3 ELSS Mutual Fund Related Mistakes to Avoid
Of late, ELSS (Equity Linked Savings Schemes) or “Tax Saving Mutual Funds” have gained tremendous popularity. More and more investors are starting to believe that for saving taxes, ELSS Mutual Funds Sahi Hai!
And why not? As a category, Tax Saving Mutual Funds have grew investor wealth at nearly 20% per annum between 2013 and 2018 – nearly twice as fast as traditional choices such as NSC and PPF, and almost three times faster than traditional Life Insurance. Their shorter lock-in period of three years has added to their allure.
All the obvious advantages of ELSS Funds as an 80(C) instrument notwithstanding, they possess a few all too common pitfalls too. Here are three of them that you must avoid at all costs.
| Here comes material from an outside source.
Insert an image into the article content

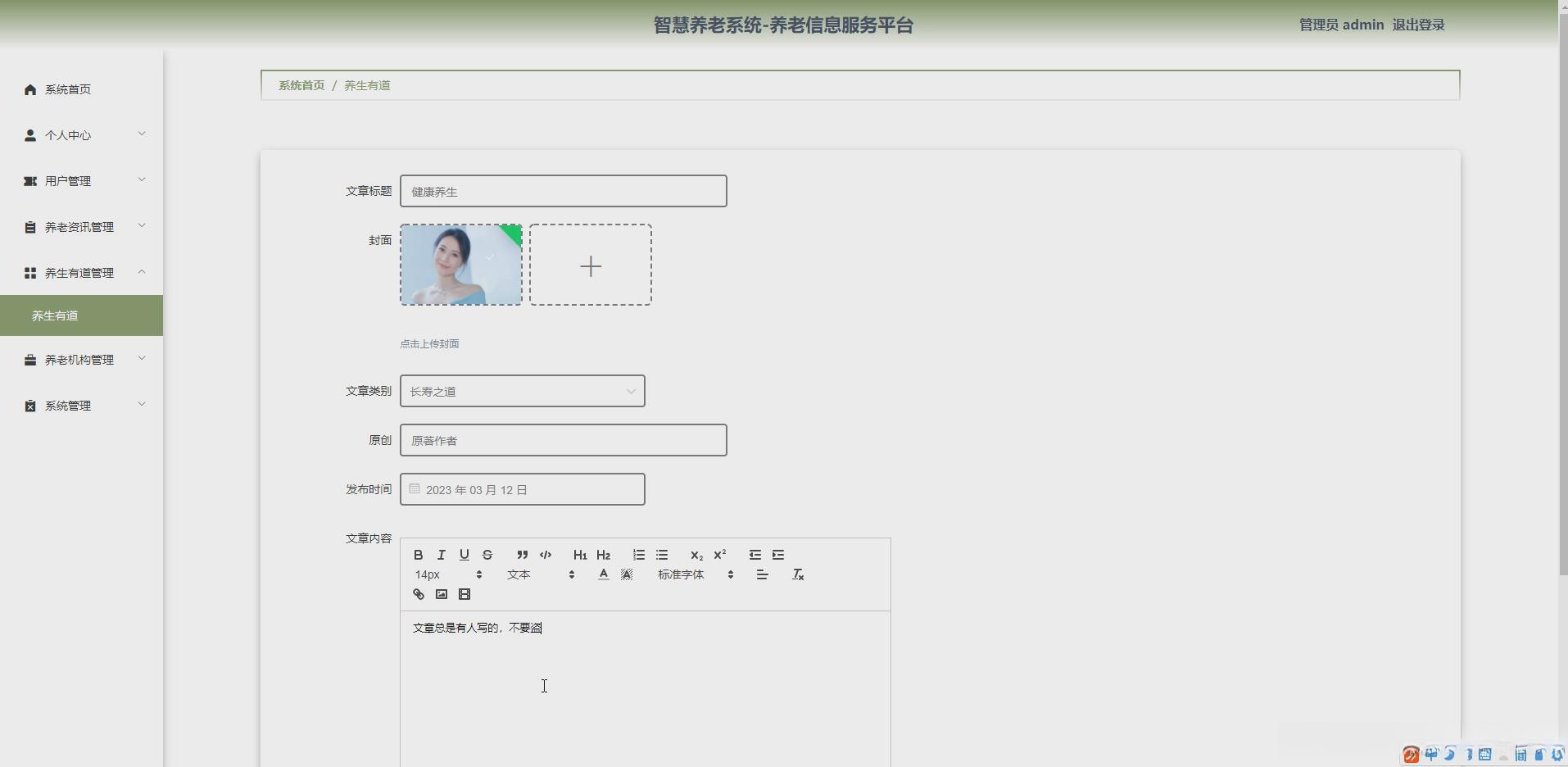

Not understanding the risks
Unfortunately, there are no free lunches in the investment world. Increased return potential will invariably be accompanied with increased risk of capital erosion. Being equity-linked, ELSS funds are high risk in nature – during the crash of 2008 many ELSS funds fell to nearly half their value!
As an investor, you would do well to understand the risks associated with ELSS funds before taking a final decision. If you’re very risk averse, you may want to consider splitting your tax saving amount between ELSS funds and other lower risk instruments such as PPF or Tax Saving FD’s - lower returns notwithstanding. Respecting your unique investment preferences and risk tolerance levels and critical for long-term investing success.
Investing in one shot
A common ELSS Mutual Fund related mistake – is to hold back until the last moment and make lump sum investment into a tax saving mutual fund and the very end of the fiscal year.
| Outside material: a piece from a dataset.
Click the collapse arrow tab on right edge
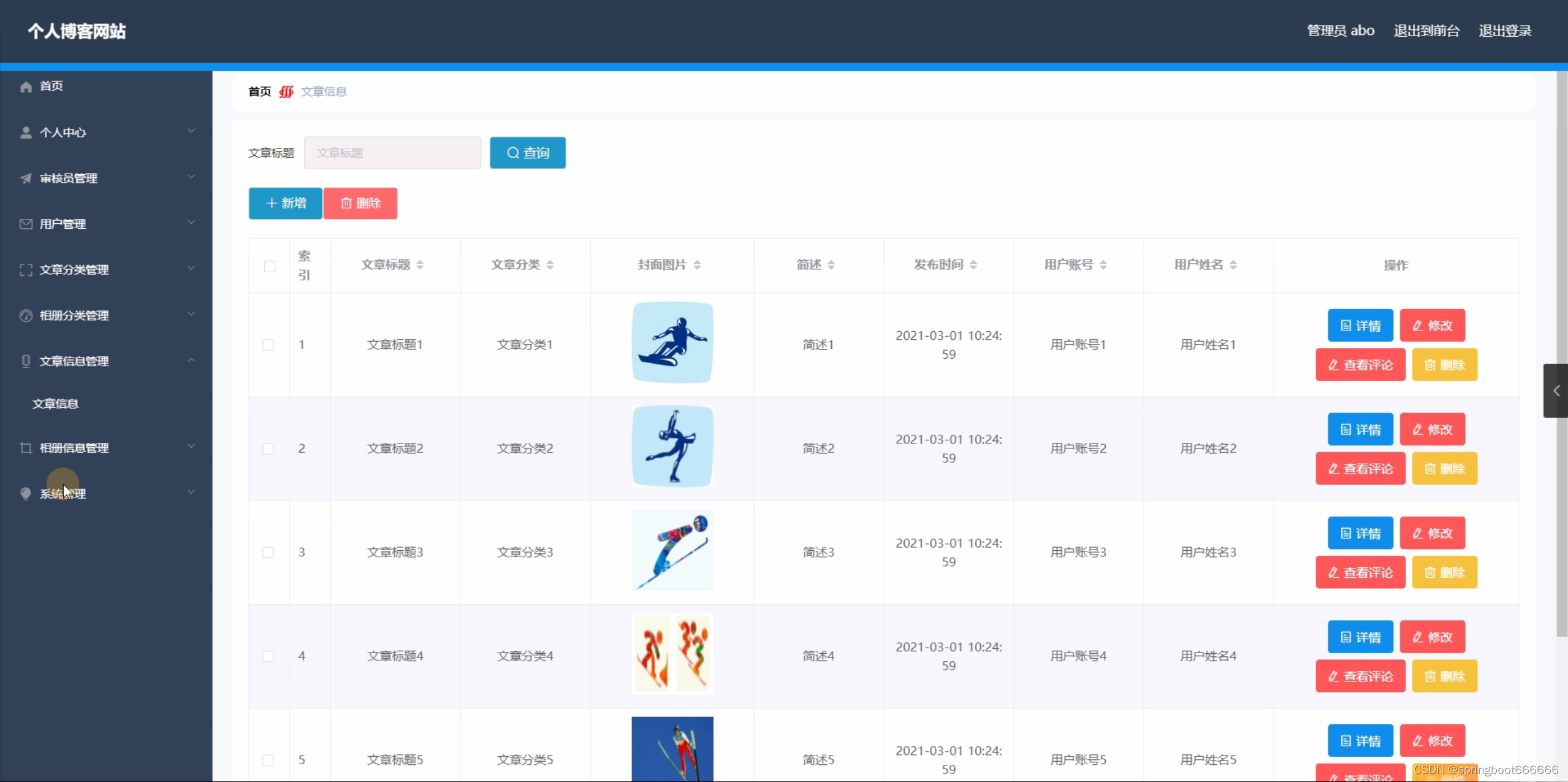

While this approach would benefit you if you luckily end up catching a market bottom; it could work against you if you end up investing at a market peak (neither of which can be predicted to the T). A much smarter approach would be to start a Mutual Fund SIP (Systematic Investment Plan) in an ELSS Mutual Fund at the start of the financial year, after computing your projected deficit for the year.
For instance - start a monthly SIP of Rs. 6,000 if you’ve already got Rs. 80,000 out of the Rs. 150,000 covered through other instruments such as your home loan principal, term insurance premiums, or child’s school tuition fees. In doing so, you’ll be benefiting from a mechanism called “Rupee Cost Averaging” which greatly mitigates the risks associated with the stock markets. In the long run, your returns will be a whole lot smoother and less volatile, and you’ll worry about your investments much less.
Fixating on the 3-year lock in
By fixating on the three-year lock-in, many investors harbour the mistaken belief that three years is a sufficient time horizon to invest into ELSS Mutual Funds. In reality, a time horizon of five to seven years is a lot more appropriate, since a Tax Saving Mutual Funds is essentially a 100% equity-oriented investment.
In situations where lump sum investments are made when market valuations are already stretched (such as today’s scenario), it is quite likely that ELSS returns could be flat to negative over a three-year period, with a couple of rough rides thrown in during the course too. In such situations, investors need to be willing to extend their time horizons by a further three to four years (beyond the mandated three-year lock-in) to really reap rewards. While you can derive a degree of comfort that the mandated lock-in will finish within 36 months, you need to mentally commit yourself to longer investment horizon if you’re opting for a Tax Saving Mutual Fund.